Matthew Lynn

Is France about to trigger the next financial crash?

Credit: Getty images

Its debts are out of control. There is very little space left to raise taxes any further. And the political establishment can’t agree on anything apart from postponing the whole issue for another year or two. It is a description that could apply to plenty of countries, and not least the UK. But right now, it is one that applies most acutely to France. With yet another government about to fall, and the CAC-40 stock market index falling sharply, the real question is this: will Paris be the centre of the next financial crash?

The French prime minister François Bayrou yesterday took the plucky, if foolish, decision to recall parliament on 8 September for a vote of confidence. He is struggling to pass a Budget that would put in place some modest controls on public spending – not cuts, of course, but a slowdown in the rate of increase – as well as some symbolic gestures such as scrapping two public holidays. It seems highly likely that Bayrou will lose his vote of confidence. As such, the government will fall and President Emmanuel Macron will have to look for another PM – or else call fresh elections.

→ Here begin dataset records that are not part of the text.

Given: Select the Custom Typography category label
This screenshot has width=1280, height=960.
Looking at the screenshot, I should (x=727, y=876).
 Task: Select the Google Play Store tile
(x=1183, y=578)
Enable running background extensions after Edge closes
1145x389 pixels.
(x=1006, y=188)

The hedge funds are clearly targeting France

It is hardly surprising that investors are growing increasingly nervous about France’s debt. The deficit is forecast to exceed 5 per cent of GDP this year and may well go over 6 per cent. Economic growth has ground to a halt. The tax rises imposed last year have done nothing to fix the hole in the nation’s finances, while the debt-to-GDP ratio has climbed over 110 per cent and state spending now accounts for 58 per cent of total output. Lots of European countries are addicted to state spending, but France is leading the way. It already has the third largest stock of outstanding debt in the world, after the far larger American and Japanese economies, and yet it keeps adding to it.

Investors are fretting over the prospect of yet another government falling. The benchmark CAC-40 fell heavily on Monday and was down by another 2.1. per cent this morning, far more than by any other major market. The yield on the country’s 10 year debt is now among the highest in the eurozone. It has already overtaken Greece and Portugal, nations at the heart of the last crisis, and it is very close to overtaking Italy.

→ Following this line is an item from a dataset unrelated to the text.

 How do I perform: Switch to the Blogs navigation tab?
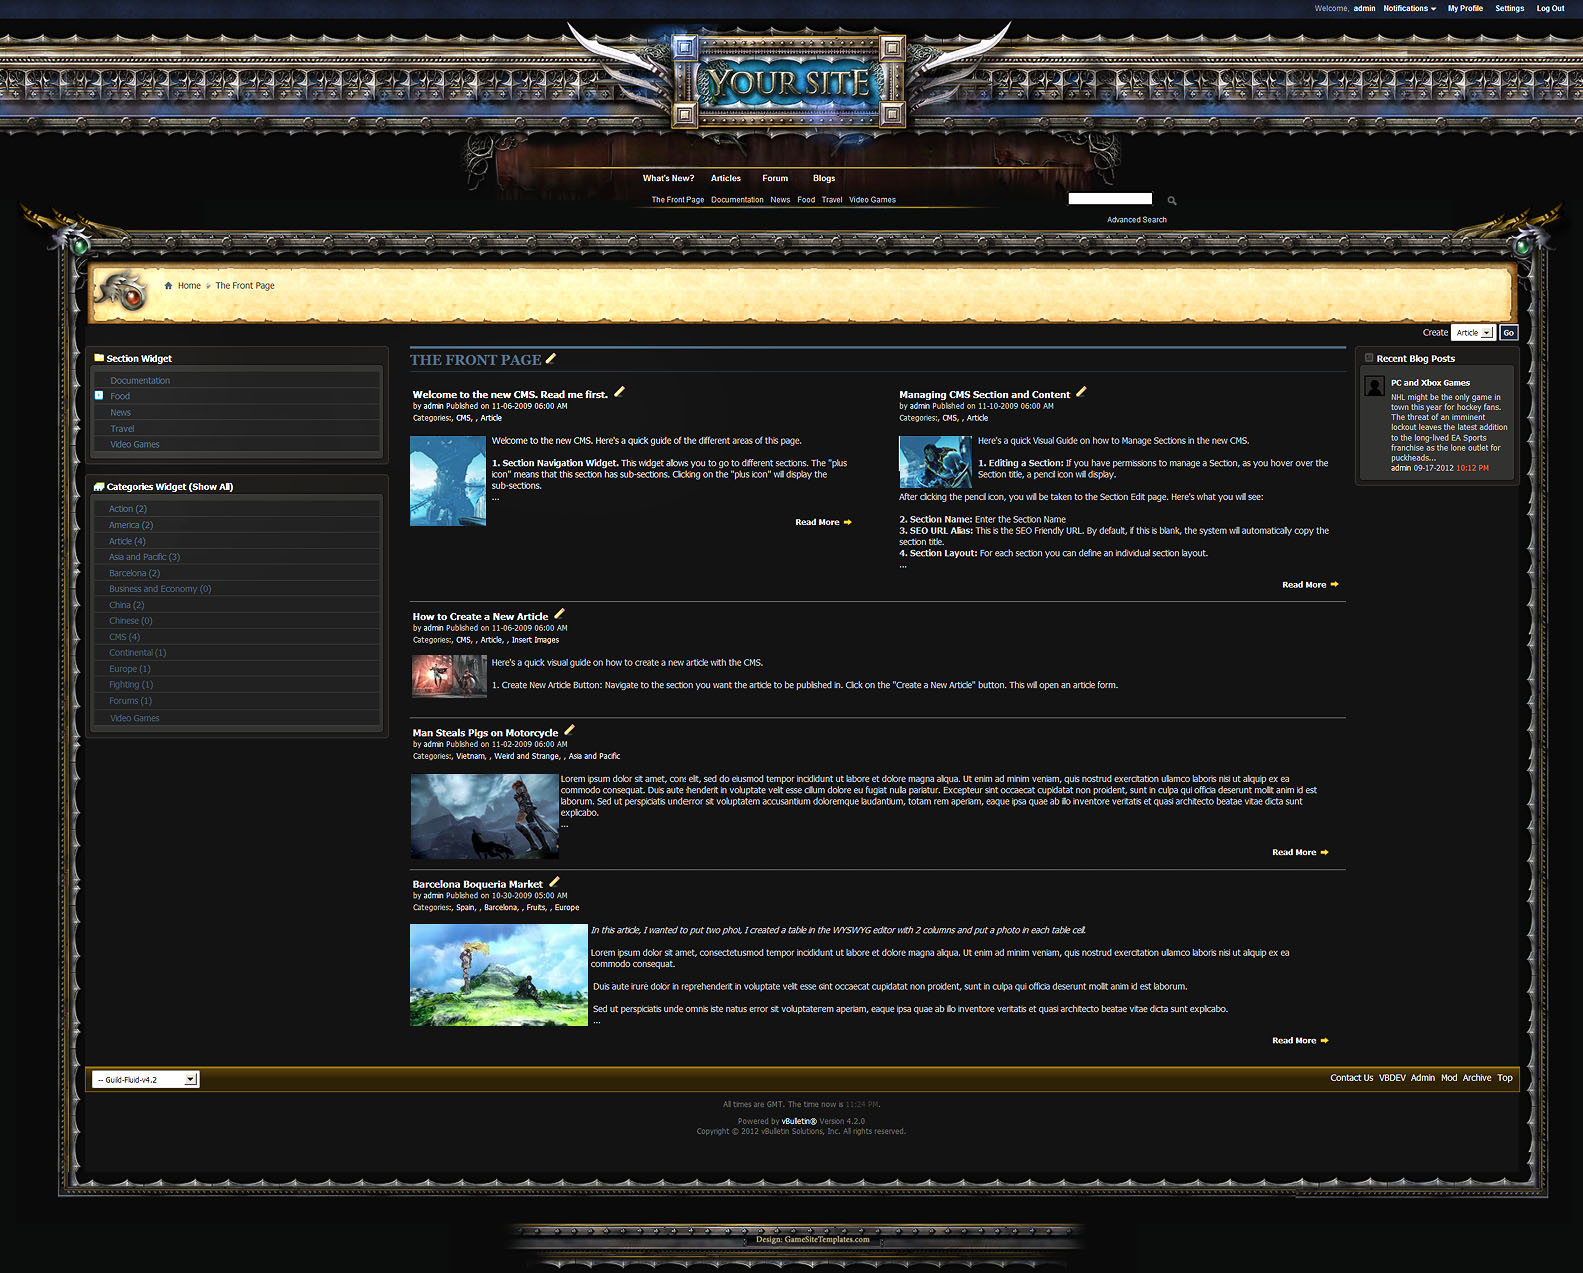click(x=824, y=179)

Shares in major French banks such as Societe Generale and BNP Paribas, both of which are assumed by investors to be heavily exposed to French government debt, are down by 7 per cent and 5p per cent respectively today. The hedge funds are clearly targeting France, and shorting bank shares is the easiest way to play that trade.

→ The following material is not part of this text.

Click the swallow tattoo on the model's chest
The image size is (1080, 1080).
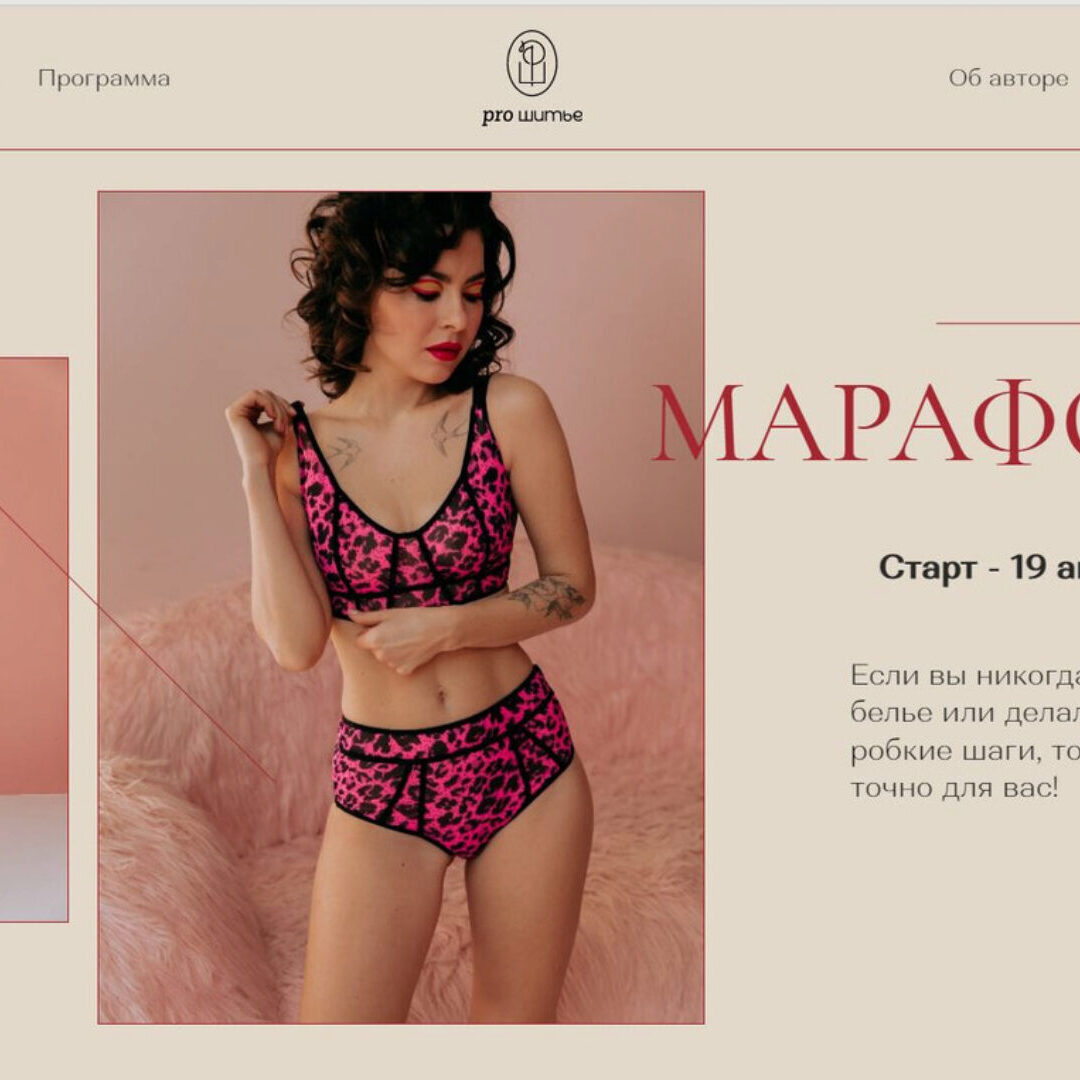pos(342,451)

The high-risk scenario is that the bond markets crash, one or more of the major banks run out of money, and the European Central Bank has to step in with a rescue. Once that happens, no one knows how it will play out. But one point is clear: it will be very messy. 

Of course, it may well blow over – as it has in the past. President Macron may be able to find a prime minister who can cobble together a Budget. Or fresh elections may elect a centrist administration that can start the hard grind of bringing spending under control. But right now, it does not look very likely. No one knows where the next financial crash will start. But Paris is looking increasingly like the trigger.